In a medical biochemistry laboratory, under ISO 15189:2002, the postexamination process includes the systematic review, formatting and interpretation, authorization for release, reporting of results, transmission of results and storage of samples of the examinations. Results must reach the user in a timely and secure manner.
Clause 5.8 of the standard sets out that ‘the laboratory shall establish policies and practices to ensure that results distributed by telephone or other electronic means only reach an authorised receiver’. The CPA (UK) Ltd Standards for the Medical Laboratory 2010 set out the requirements for giving reports by telephone. Among the requirements demanded of the laboratory management are formalized procedures for (a) the circumstances in which reports may be given; (b) the nominated individual who may give reports; and (c) the individuals who may receive reports. 1
In November 2010, the Royal College of Pathologists (RCPath) published a document ‘Out-of-hours reporting of results requiring urgent clinical action to primary care: advice to pathologists and those that work in laboratory medicine’. This was in response to reports of the inability of laboratory staff to find an appropriate primary care physician to act on a markedly abnormal, and sometimes life-threatening, result outside of conventional working times.
The general principle is set out in section 4 of the RCPath document. ‘The responsibility of the laboratory staff is to communicate the markedly abnormal test result to the clinical team – either the GP who made the request or to the out-of-hours provider’. The next statement is naïve. ‘It is the responsibility of the requesting team to review results of tests that they have requested and have proper handover arrangements in place to review and act on abnormal results after hours. The Primary Care Trust (PCT) or commissioning body has a responsibility to ensure that adequate out-of-hours cover arrangements are available, and that details of those arrangements are communicated to the laboratory. PCTs or GP commissioning bodies should be asked to inform the laboratory of specific arrangements for making telephone contact with a GP out of hours.’
It is recognized that the out-of-hours cover doctor will have limited access to patient information. These are clear patient safety issues. The RCPath document does not address the context of independent GPs outside a state system. It downplays the ethical responsibility of the doctor to the individual patient and the parallel role of the consultant chemical pathologist and consultant clinical scientist in patient care.
The General Medical Council requires doctors to put the care of a patient as a first concern. Therefore it is the duty of the doctor to provide any laboratory to which patient samples are sent with contact arrangements in the event of a life-threatening or very urgent patient result. The clinical biochemistry laboratory consultant must also place the care of the patient first. All requests to the laboratory are referrals to the consultant. My experience is that locum and out-of-hour services are unsatisfactory means of dealing with dangerous laboratory results. On occasions when an appropriate doctor cannot be contacted, there has often been no information on the address of the patient. Where an appropriate professional cannot be traced but the patient's address and phone number is available, I have directly contacted the patient. Where an address only is available, I have rarely asked the police to call and arrange for transfer of the patient.

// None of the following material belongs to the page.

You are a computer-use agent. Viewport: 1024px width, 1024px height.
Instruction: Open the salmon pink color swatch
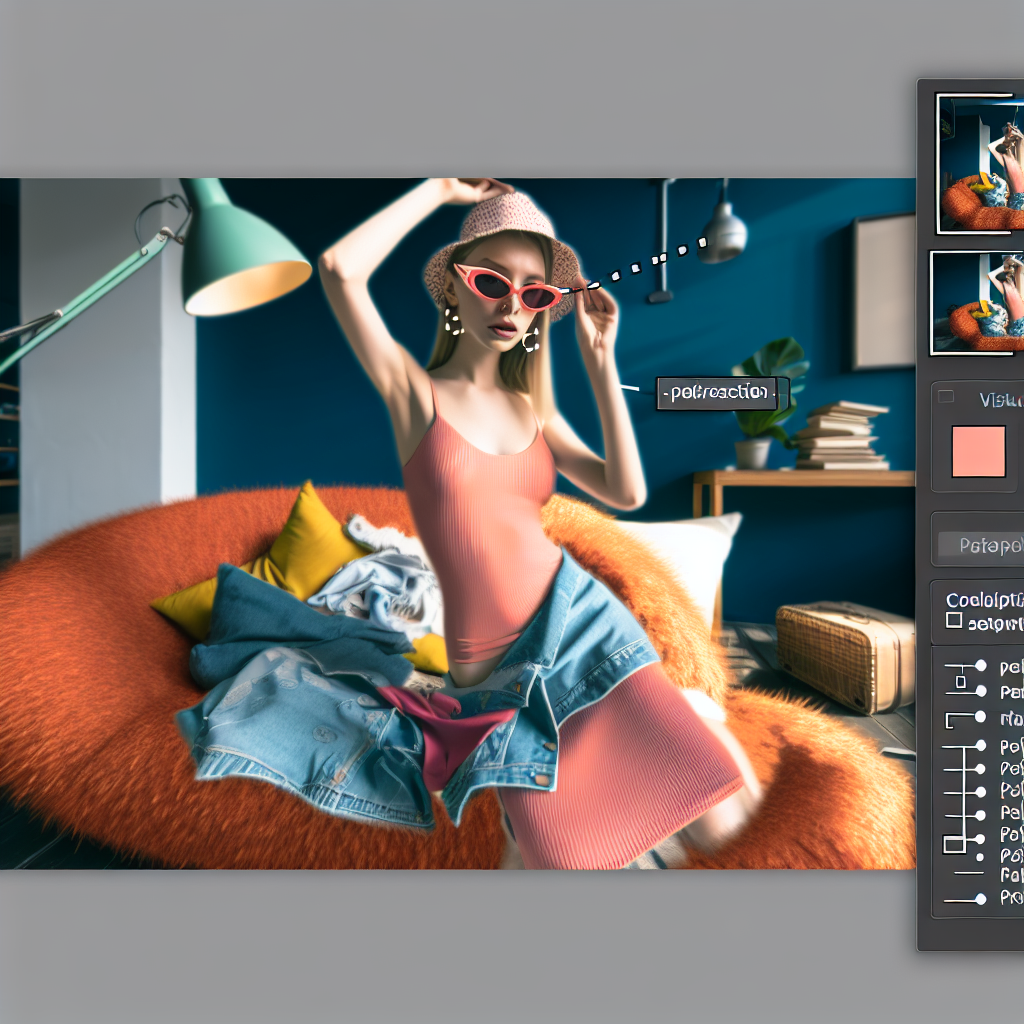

I believe that access to the direct personal cell phone number of every requestor of laboratory tests which may require urgent intervention should be incorporated into the governance requirements for clinical laboratory accreditation. Since I instituted this policy in 2010, there have been no cases where the laboratory could not find the relevant GP. A minority of GPs were resistant to providing the information and ultimately 2.5% refused and were asked to go elsewhere. This stipulation should also be a requirement for practice accreditation in primary care and must now be considered a best practice standard when GP practice registration is introduced under the Care Quality Commission in the UK in 2013.